Unlike food or health care, housing is not a guaranteed entitlement to low-income people, and residents cannot even apply to be on the waiting list for Section 8 housing in the Dayton area because of a large backlog, Probst MacAlpine said. She said all subsidized public housing options in Montgomery County have waiting lists.

Adding to the problem is rising rents, which are up because high unemployment and widespread foreclosures have convinced many people to shun home ownership, said Sheila Crowley, president and CEO of the National Low Income Housing Coalition.

“There are more people competing for an insufficient supply of units, which pushes rents up, and that means people at the bottom end are further squeezed,” Crowley said.

Median rents rose 8.1 percent in Ohio between January 2011 and this January, and rent prices were up year over year between November and January, according to Zillow, a home and real estate marketplace firm. Median rental prices in the state increased or stayed the same every month between March 2011 and January 2012.

Although median rent prices in the Dayton metro area decreased slightly year over year between November and January, the area’s apartment vacancy rate fell to 10.1 percent in the fourth quarter of 2011 from 26.4 percent in 2010, according to U.S. Census data.

Although many households are home to multiple wage earners, which helps keep rental costs affordable, analysts said there are still many units occupied by only one wage earner, and the economic downturn has reduced the number of two-income households.

Minimum-wage earners and Social Security recipients are especially affected by increasing rent prices because those costs devour such large chunks of their paychecks.

It would take between 1.5 and 1.8 minimum wage jobs for renter households in the seven-county region to reasonably afford two-bedroom units at fair market rent, the report said. Social Security recipients at a maximum receive $698 per month, meaning they can only afford $209 per month in rent.

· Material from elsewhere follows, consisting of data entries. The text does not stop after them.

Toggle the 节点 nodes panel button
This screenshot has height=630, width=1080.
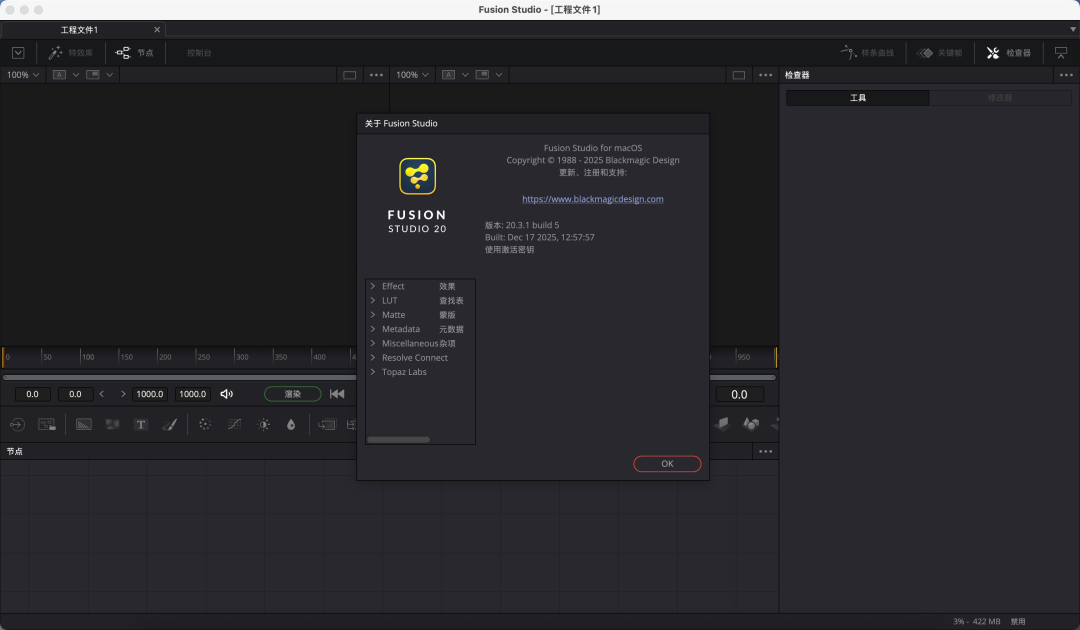point(135,53)
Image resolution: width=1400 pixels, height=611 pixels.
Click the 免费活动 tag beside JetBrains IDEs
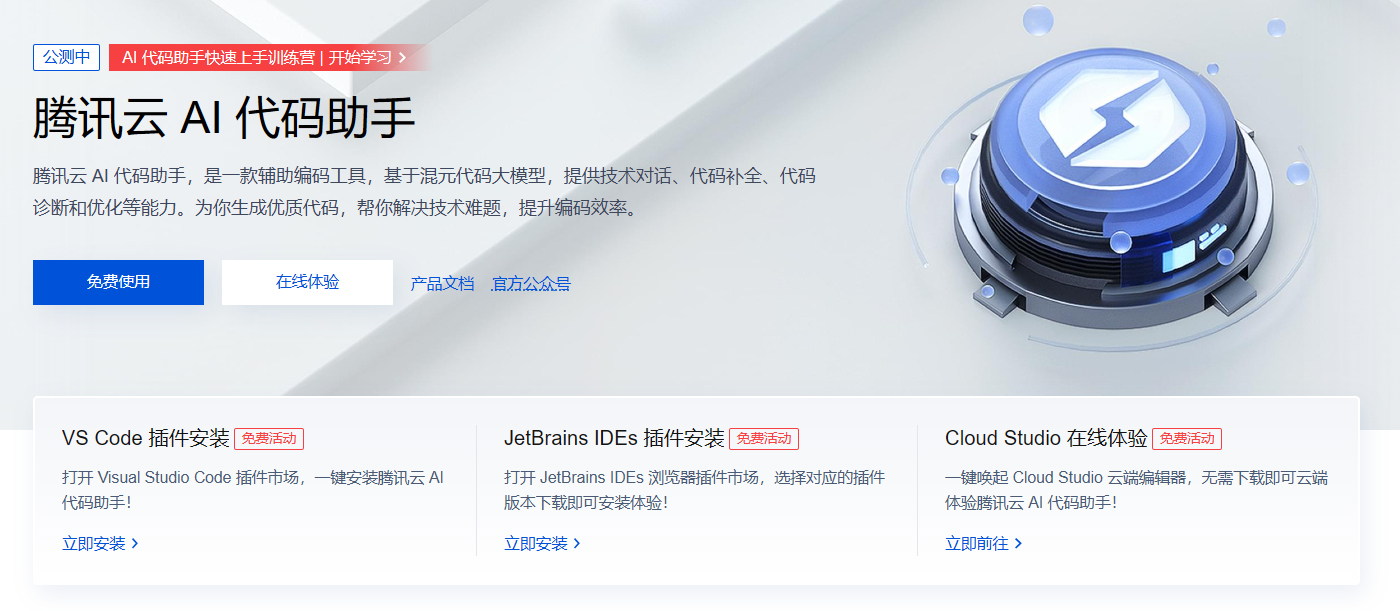(x=764, y=438)
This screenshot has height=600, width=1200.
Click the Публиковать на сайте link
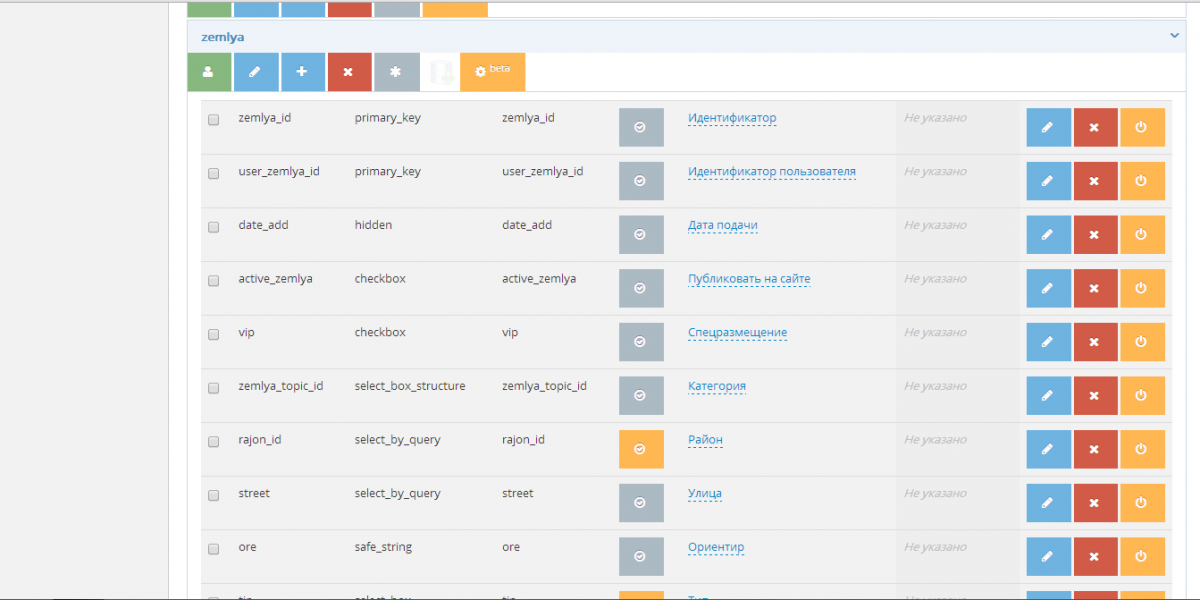pyautogui.click(x=748, y=279)
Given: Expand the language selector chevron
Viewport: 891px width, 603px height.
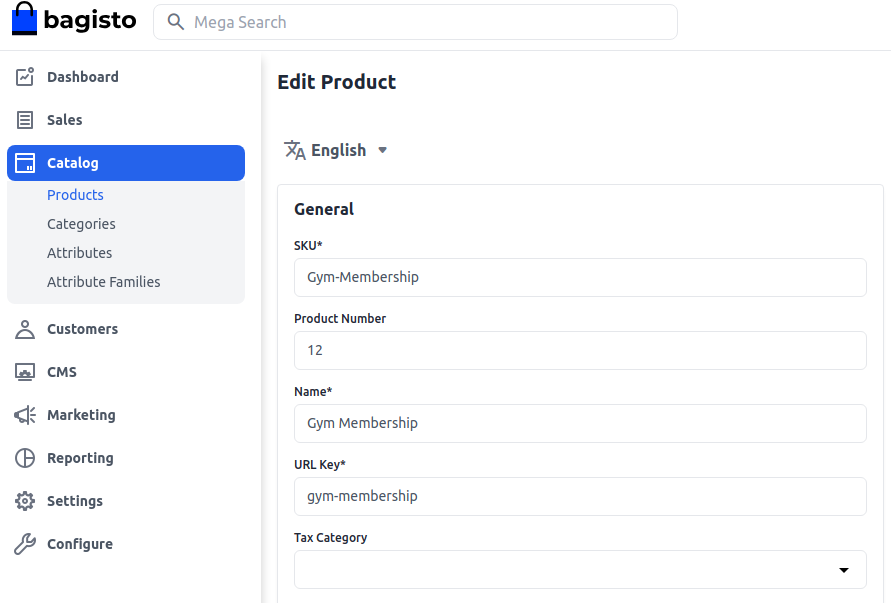Looking at the screenshot, I should tap(382, 149).
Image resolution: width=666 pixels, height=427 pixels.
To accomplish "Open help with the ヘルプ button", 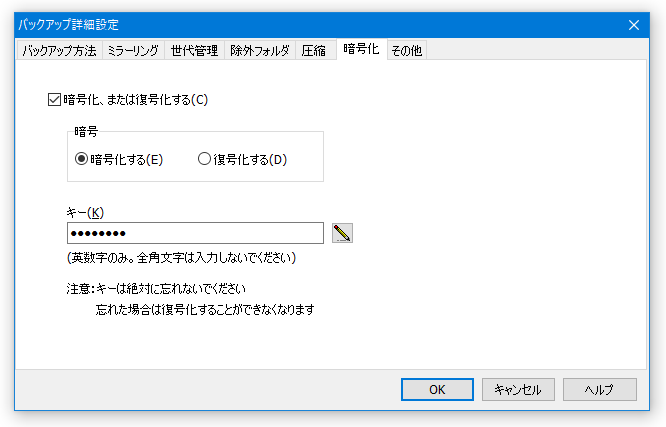I will (599, 389).
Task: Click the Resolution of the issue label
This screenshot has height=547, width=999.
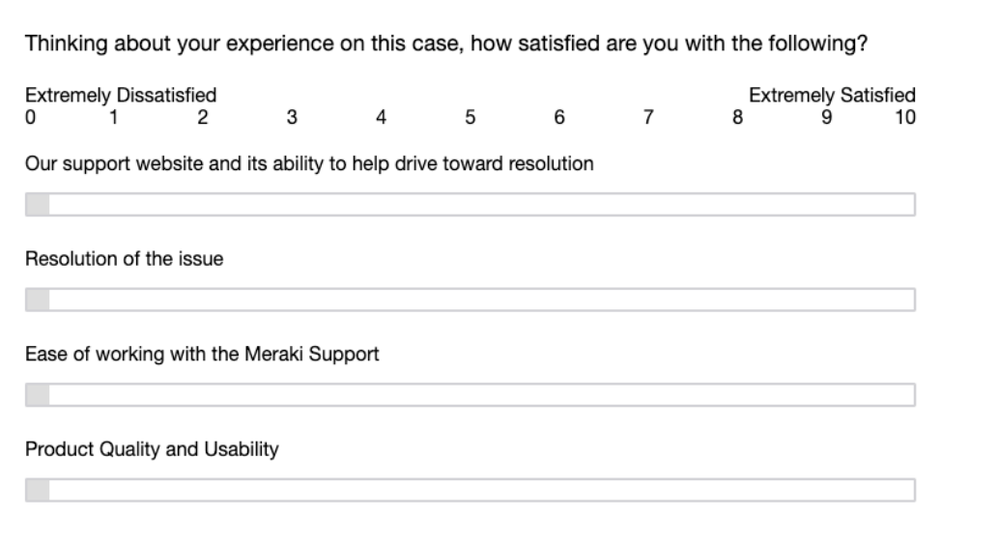Action: click(x=124, y=259)
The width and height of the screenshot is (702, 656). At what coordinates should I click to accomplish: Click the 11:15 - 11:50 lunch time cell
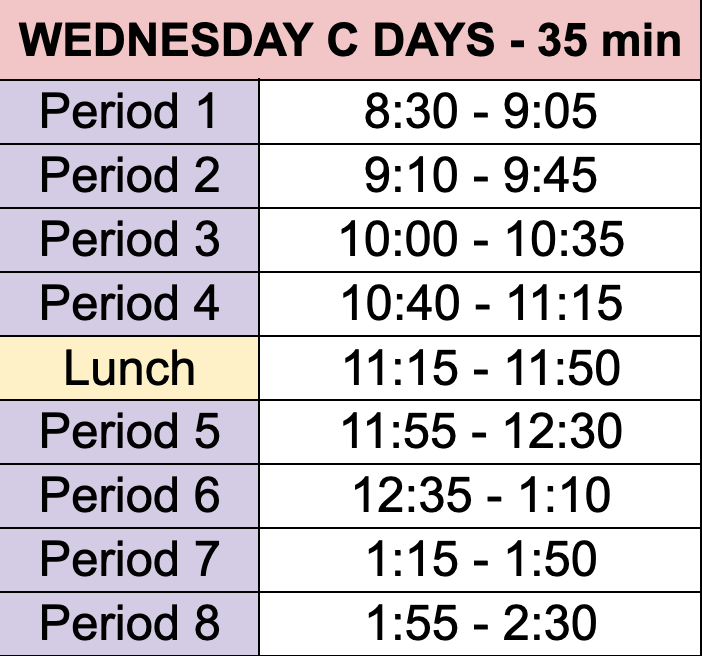click(480, 368)
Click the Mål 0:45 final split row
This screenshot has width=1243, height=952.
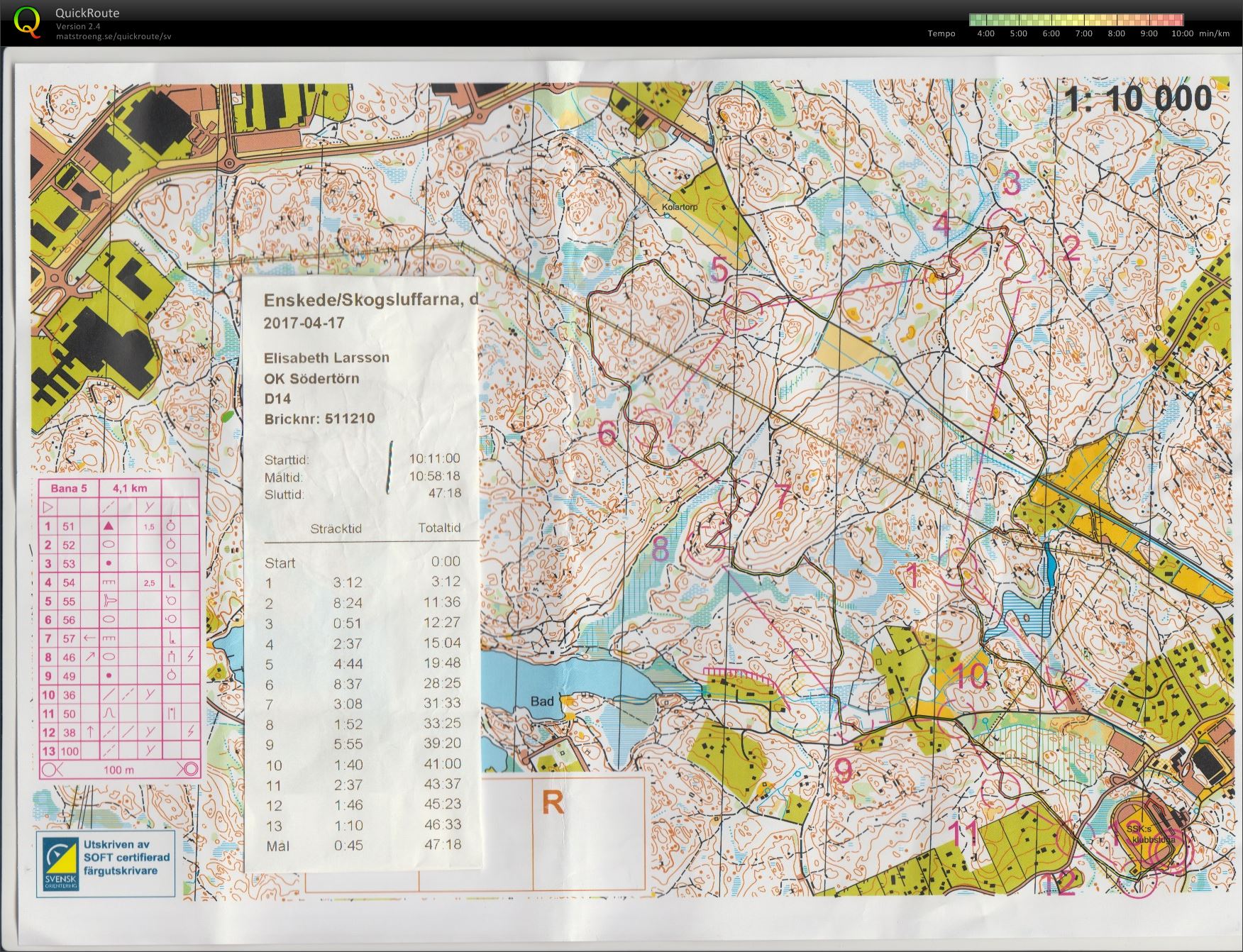click(x=363, y=845)
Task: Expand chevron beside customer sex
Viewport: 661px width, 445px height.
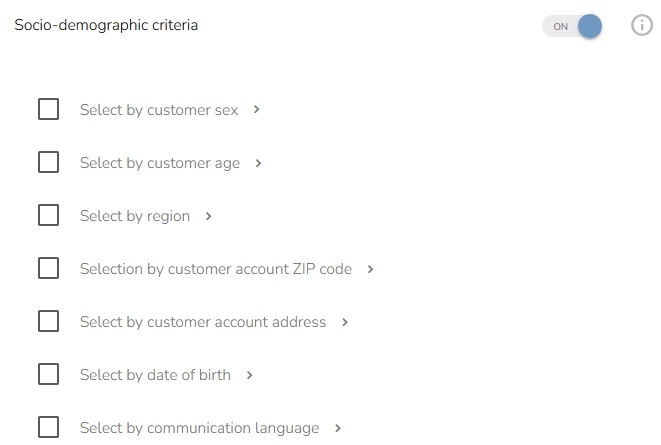Action: coord(257,110)
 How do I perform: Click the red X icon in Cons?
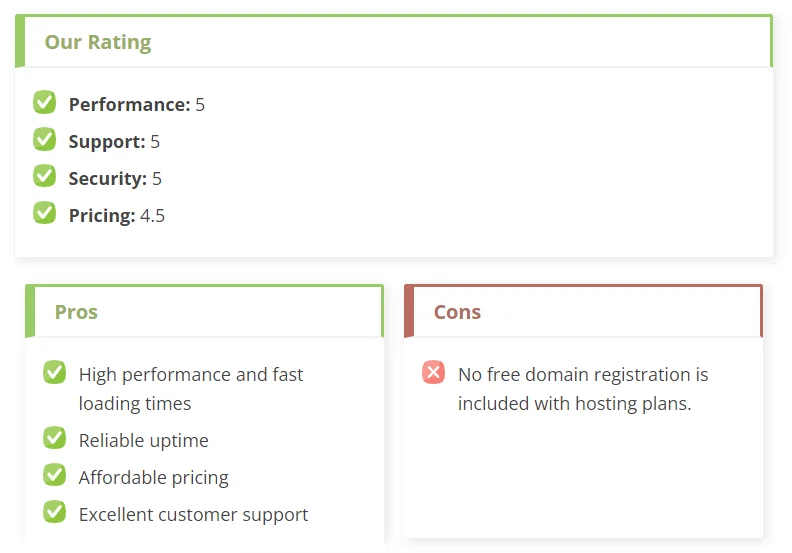tap(433, 372)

Finding rent that cheap is not easy. Dale Young, 54, of Dayton, said he rents a one-bedroom apartment, and between rent and utility bills he spends 60 percent of his Social Security income on housing needs.

“There just ain’t nothing left after rent,” said Young, who added he often relies on friends and family for help and transportation.

The housing coalition and housing advocacy groups said the federal government is struggling to fund affordable housing projects because it is so expensive to build low-rent units and subsidize their operations. Advocates said private companies cannot build units cheap enough to charge affordable rents for low-income workers and still earn a profit.

Dayton’s Homeless Solutions Policy Board recommended in 2006 building 1,800 units within 10 years to help address a shortage of economical housing, but only 450 units have been opened or are in development, and Probst MacAlpine said she would be surprised if they met half their goal. She said the obstacle is a lack of funding.

Housing advocates urge Congress to help close the rent affordability gap by funding the National Housing Trust Fund, which was established by legislation signed into law in 2008 by President George W. Bush.

The fund seeks to provide money for affordable housing construction across the country, but its financing sources were supposed to come from the profits of Freddie Mac and Fannie Mae. Those organizations are losing money, said Bill Faith, executive director for the Coalition on Homelessness and Housing in Ohio.

He said the federal government needs to capitalize the trust fund, but he fears it will not be anytime soon.

“There needs to be a renewed public commitment to invest in this,” Faith said. “But with the current stalemate in Congress, we are not holding our breath.”